Özellikle kilo verme sürecindeysek bir anda duraksamalar, kendimize aynada baktığımız zaman kendimizden nefret etme veya ideal bir kiloda olsak dahi kendimizi yetersiz ve eksik bulmak gibi duygularla savaşıyoruz zaman zaman. Gördüğümüz bir fotoğraf bizdeki benlik algısını bir anda çökertip bizi enkaz altında bırakıyor. Bunun temel sebebi kendimizi yeterince olduğumuz gibi sevemiyor oluşumuz diyebiliriz. Çünkü toplumdaki normları kendimize kural olarak benimseriz. İnce bel, zayıf bacak, uzun boy, güzel bir burun… Bunun tamamen kişiye göre değişkenlik gösterdiğini unutuyoruz. Hep fiziksel midir her şey? Oscar ödülünü, Nobel ödülünü alan bir çok ödüle layık görülmüş kişilerin fiziksel özellikleri için mi verilmiştir bu ödüller? Yoksa başarıları ve bize kattıkları için mi? Başardığı şeyler mi önemlidir bizim için? Güzel bir vücuda, yüze sahip olması mı? Ama aklımıza gelmez bazen bu düşünceler.

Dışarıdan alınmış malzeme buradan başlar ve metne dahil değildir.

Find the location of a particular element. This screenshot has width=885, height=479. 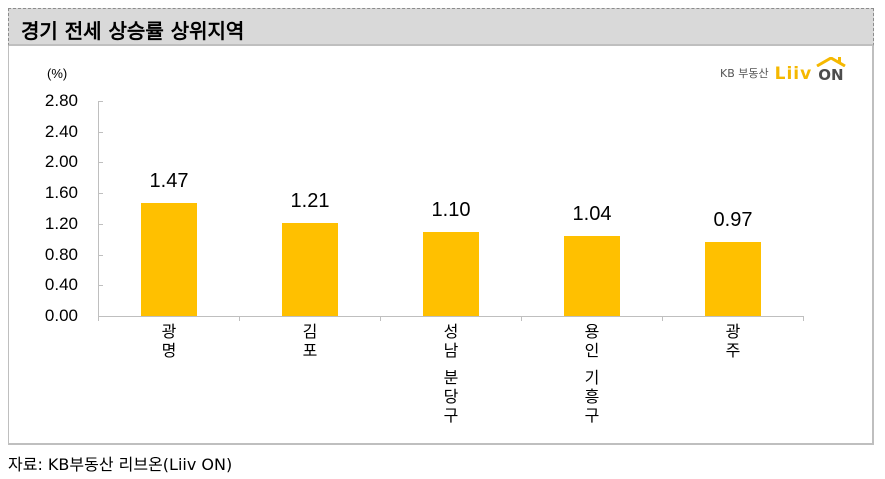

bar-value-label: 0.97 is located at coordinates (733, 220).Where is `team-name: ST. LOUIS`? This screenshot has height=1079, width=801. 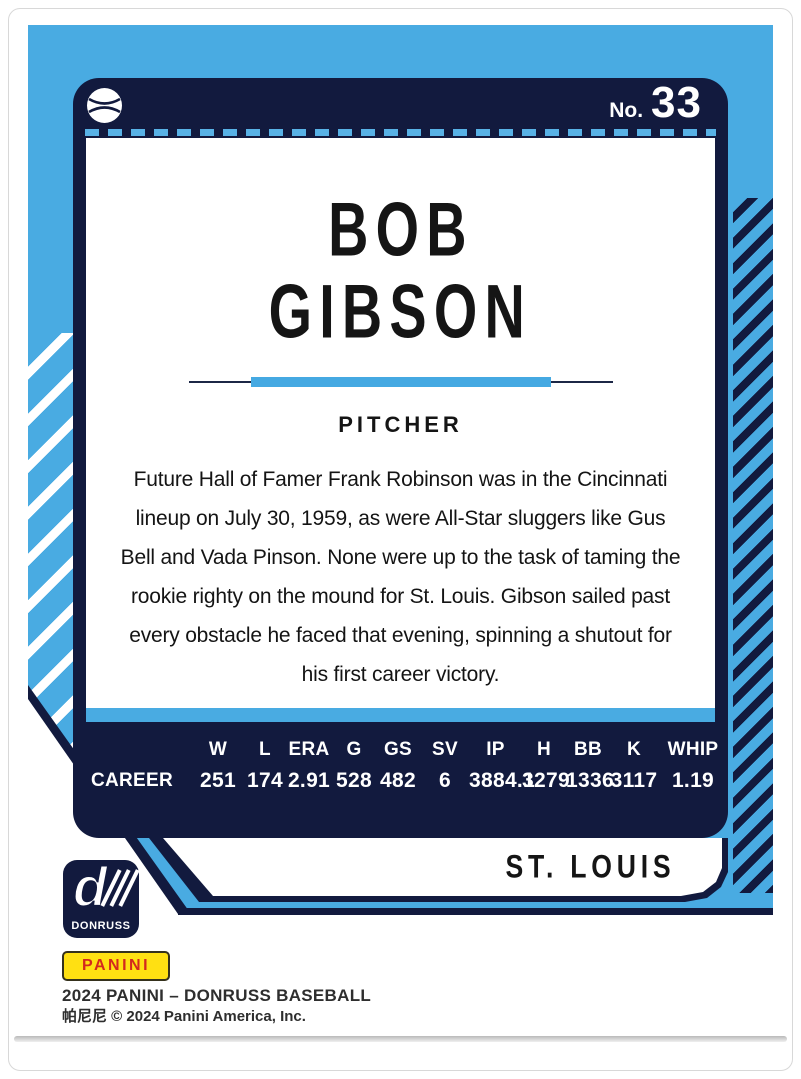
team-name: ST. LOUIS is located at coordinates (590, 867).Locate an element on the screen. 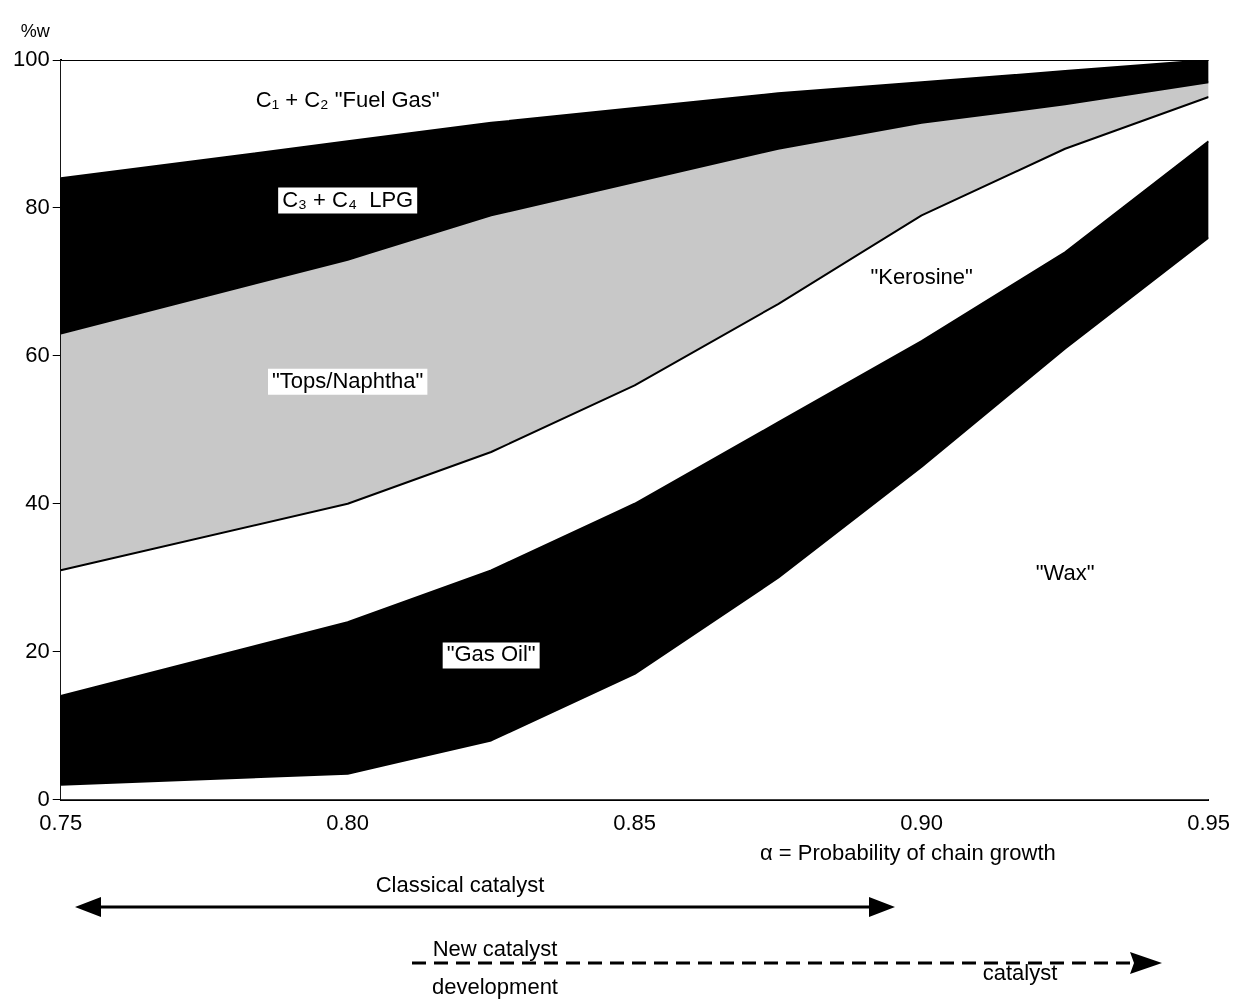  x-tick-label: 0.95 is located at coordinates (1208, 822). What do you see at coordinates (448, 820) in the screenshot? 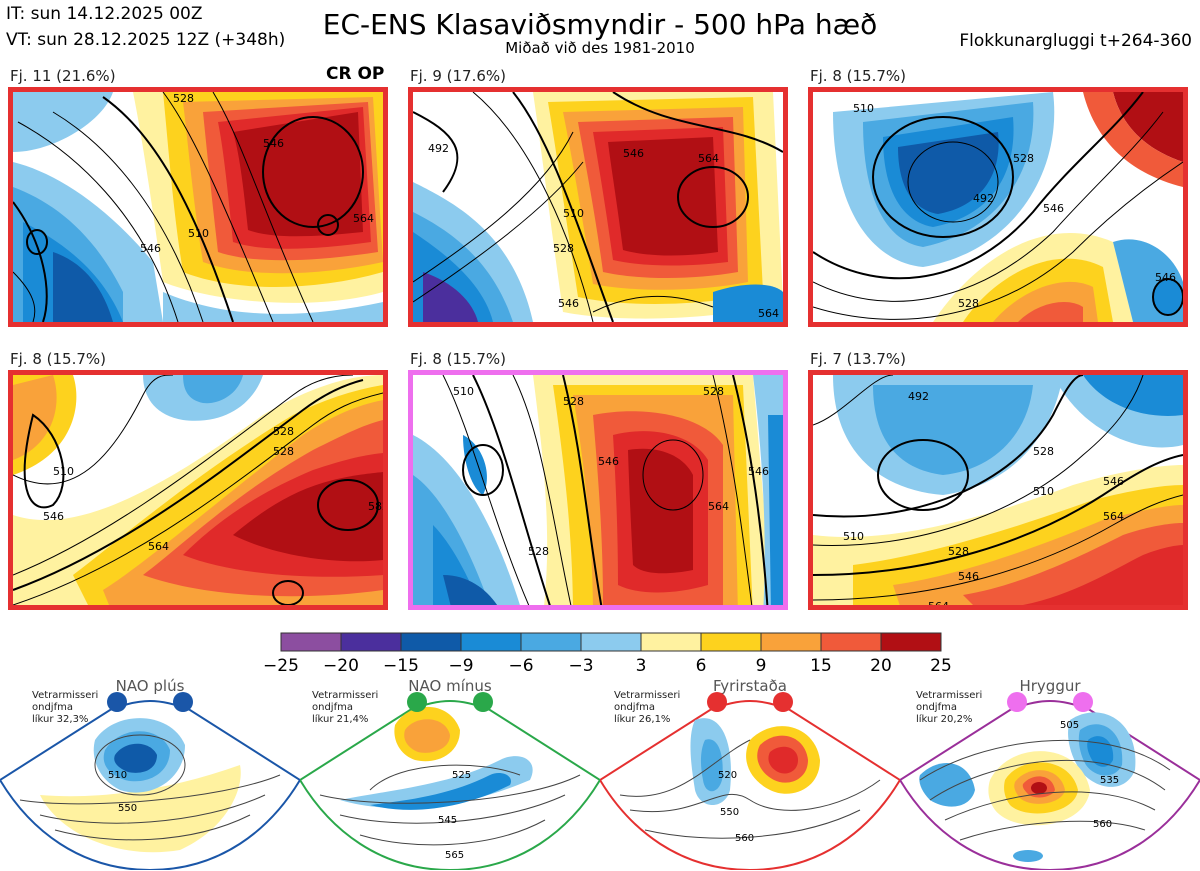
I see `contour-label: 545` at bounding box center [448, 820].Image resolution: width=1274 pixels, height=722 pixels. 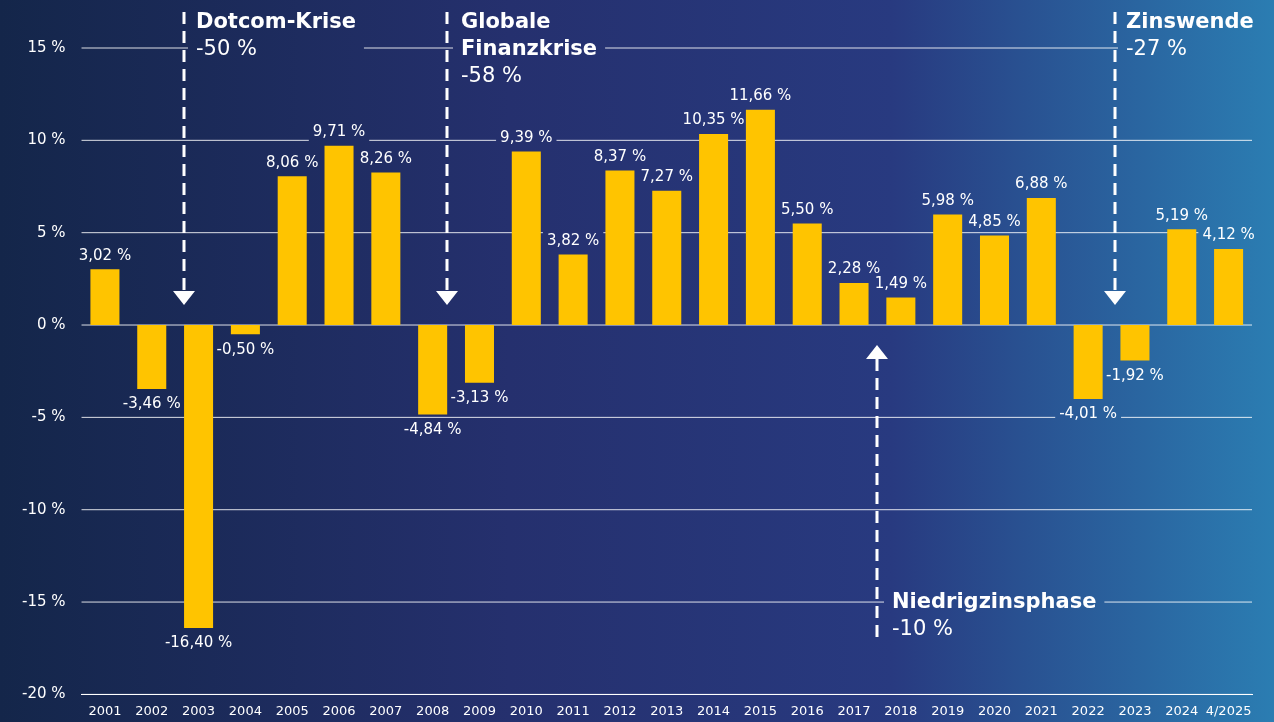 What do you see at coordinates (994, 614) in the screenshot?
I see `annotation: Niedrigzinsphase -10 %` at bounding box center [994, 614].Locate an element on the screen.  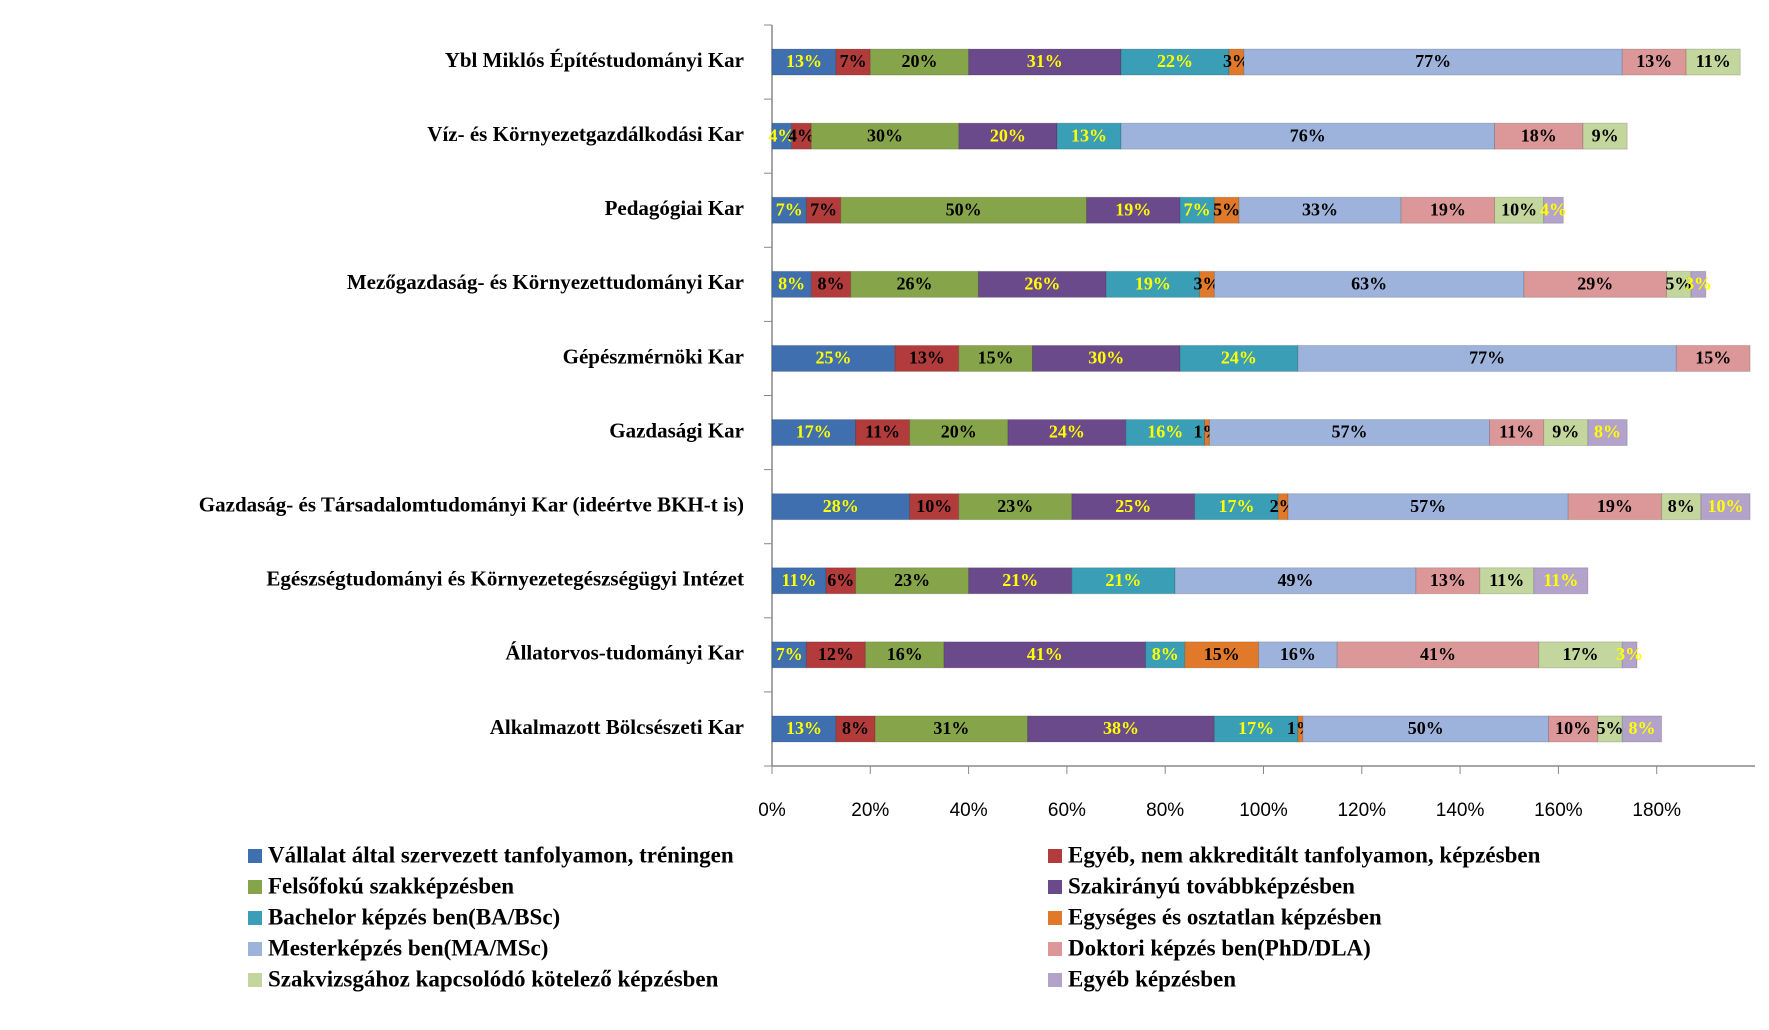
category-label: Pedagógiai Kar is located at coordinates (674, 208). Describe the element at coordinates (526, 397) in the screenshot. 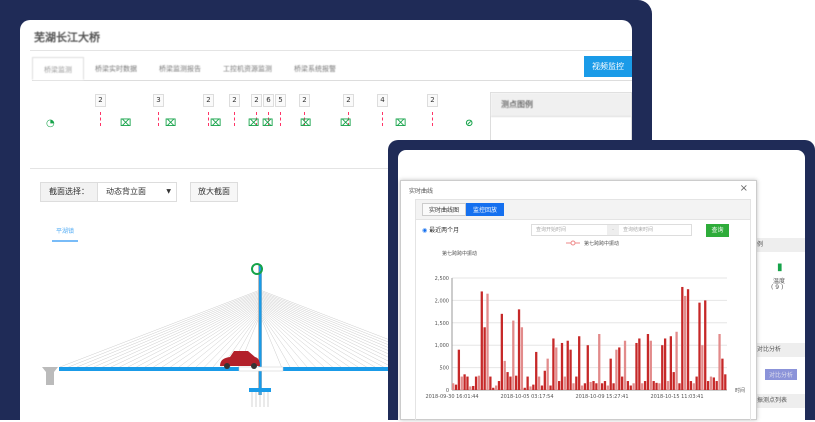

I see `x-tick-label: 2018-10-05 03:17:54` at that location.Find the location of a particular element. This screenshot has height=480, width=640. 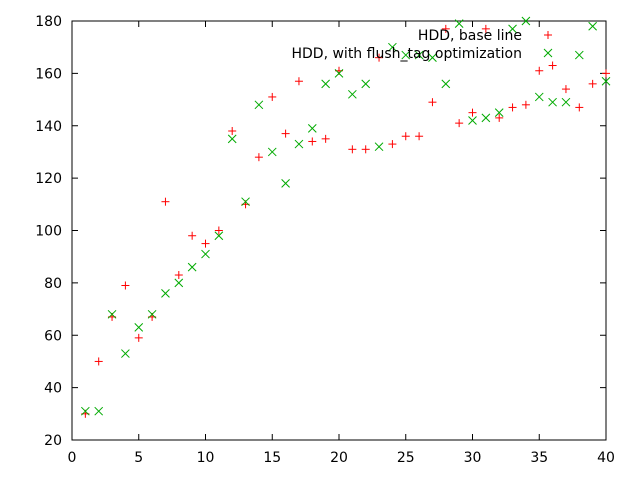

x-tick-label: 25 is located at coordinates (406, 458).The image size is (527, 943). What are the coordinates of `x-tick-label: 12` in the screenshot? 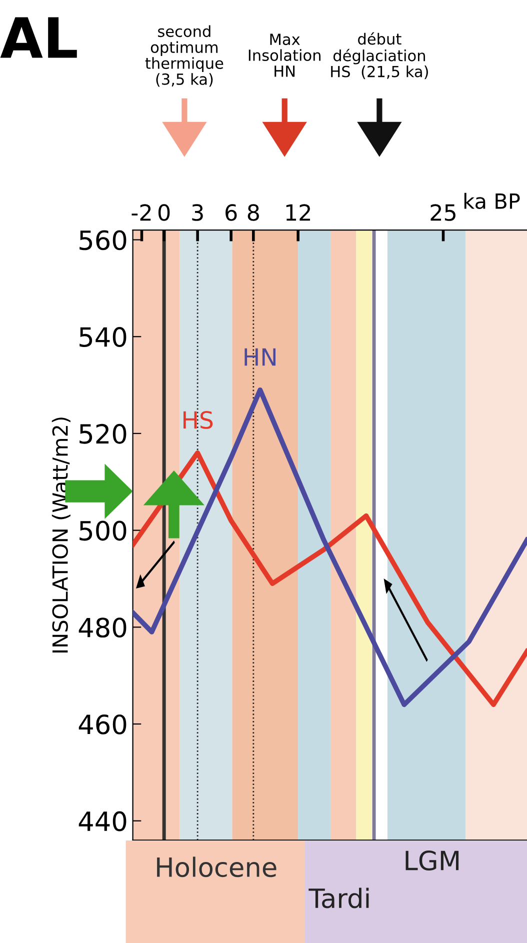 It's located at (298, 212).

Hatta sosyal medyada çoğu zaman bir fotoğraf karesinde mutlaka bir değişme yada shop olduğunu biliriz ancak zihnimiz “öyle bir kişi olmak istiyorum” cümlesini bize tekrar eder. Bu cümle bizde yer ettikçe ve bu sinyaller bize gönderildikçe her aynaya bakışımız kendimizde eksiklik aramaya ve daha iyi daha güzel olabilmek adına verilen savaşı da bu şekilde beraberinde getirir. Bu zamanla beğenilmeme hissini de ortaya çıkartır, bunun arkasında ise onu kovalayan özgüven düşüklüğümüz hayatımıza müdahale etmeye çalışır. Oysa ki bunu engellemek ve aynada kendimizi gördüğümüzde olduğumuz gibi sevebilmek bizim elimizdedir.
Peki bunu nasıl başarabiliriz? Psikolojik olarak kendimize rahatsız olduğumuz bir hissiyatı sürekli hatırlatır ve onu söylemeye devam edersek, beynimiz bunu olmuş gibi kabul eder. Süreci bu şekilde yönlendirir, rahatsız olunan hissiyatın geçmesi için savaş vermeye başlar. Buradaki unuttuğumuz nokta ise şudur; beynimizi terbiye etmek bizim elimizdedir. Bizi yönlendiren beynimiz değil, bizim yönlendirdiğimiz beynimizdir. Yani biz beynimize neyi hissettirmesini ve yapmasını söylersek beynimiz onu yapmakla yükümlüdür. Herkesin her şeyin aynı olma ihtimali zaten söz konusu olamaz. Parmak izlerimiz bile hepimiz için ayrı ve farklıdır. Kimimiz sarı rengi kimimiz mavi rengi severiz. Hepimizin düşüncesi ve duyguları birbirinden ayrıdır. Her sabah aynada gördüğünüz kişi mucizenin tam olarak kendisi. Eşi ve benzeri olmayan biri. Her şeyden önce bunun farkına varabilmiş olmak, kendinizi olduğunuz gibi kabul etmeye yol açacak en güzel sebeptir. Çünkü bir şeyi yapmak istemek birine benzemek, onun gibi olabilmek için değil de kendinize kattığınız bir değerdir.
Psikolojik açıdan kendinize ne kadar ket vurursanız, hayatta neyi yapmak isterseniz ona engel koyan kendiniz olursunuz. Unutmayın ki beyninizi siz yönlendiriyorsunuz, siz kendinizi olduğunuz gibi kabul edip aslında en güzelinin bu olduğunu bildiğiniz sürece, kim ne düşünüyor olursa olsun sizi mutlu eden her şeyin öyle kalması gerektiğinin farkına varmış olursunuz. Hayatımızda her ne yaşamış veya yaşayacak olursak olalım bu süreçlerle savaşan kendimiz. Fiziksel, ruhsal olarak bir bütünüz. Bizim güç kaynağımız her zaman kendimiz olarak kalacağız, kendimizi olduğumuz gibi sevdiğimiz sürece, sadece biri ve birileri için değil de kendimiz istiyoruz diye bir çok şeyi yaptığımız zaman, işte o zaman kazanan her zaman biz olacağız.